We are updating the requirements for Community registration. As of 7/21/21 all users will be required to register a phone number with their My Alteryx accounts. If you have already registered, you will be prompted on your next login to add your phone number.

Data Science

Machine learning & data science for beginners and experts alike.
JeffA
Alteryx
Alteryx

Welcome to the Jupyter Flow Basics guide! If you're well versed on Jupyter and python virtual environments, you may consider the Jupyter Flow Help docs instead, which cuts straight to the chase. Or you may want to skip to section V in this guide!

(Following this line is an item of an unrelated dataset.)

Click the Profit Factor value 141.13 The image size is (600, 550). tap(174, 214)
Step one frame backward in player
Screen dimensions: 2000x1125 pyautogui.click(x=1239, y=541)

Visit Introducing the Jupyter Flow tool for an introduction to the tool and it's capabilities.

 

Here you will learn how to install Python, manage virtual environments, create and integrate Jupyter notebooks into Alteryx workflows, export and share those workflows, and run them on Server. Sections I through IV are intended for users who have no experience with python, virtual environments, Jupyter, or creating Jupyter notebooks.

 

Before starting this guide, make sure you have Alteryx Designer version 2020.4 or later, and have installed Jupyter Flow onto your system.

 

Note: the following guide uses Windows command line arguments. These arguments will be different depending on the operating system you’re using.

 

 

 

I. Install Python 3.8.5

You can skip this step if you already have python 3.8.5 installed, or you already have a preferred method to create python installs. Simply note that this tool has only been tested with Python 3.8.5 environments.

 

  1. Download the correct Python installer for your system

  2. Follow the instructions to install Python 3.8.5

  3. Open a new command prompt and type “python” and press “Enter”. If you get a python interpreter like this, you can skip steps 4 through 6:

    index.png

  4. Find out where python was installed

    1. If installed as a user, you may find it at "C:\Users\your_username\AppData\Local\Programs\Python\Python38\"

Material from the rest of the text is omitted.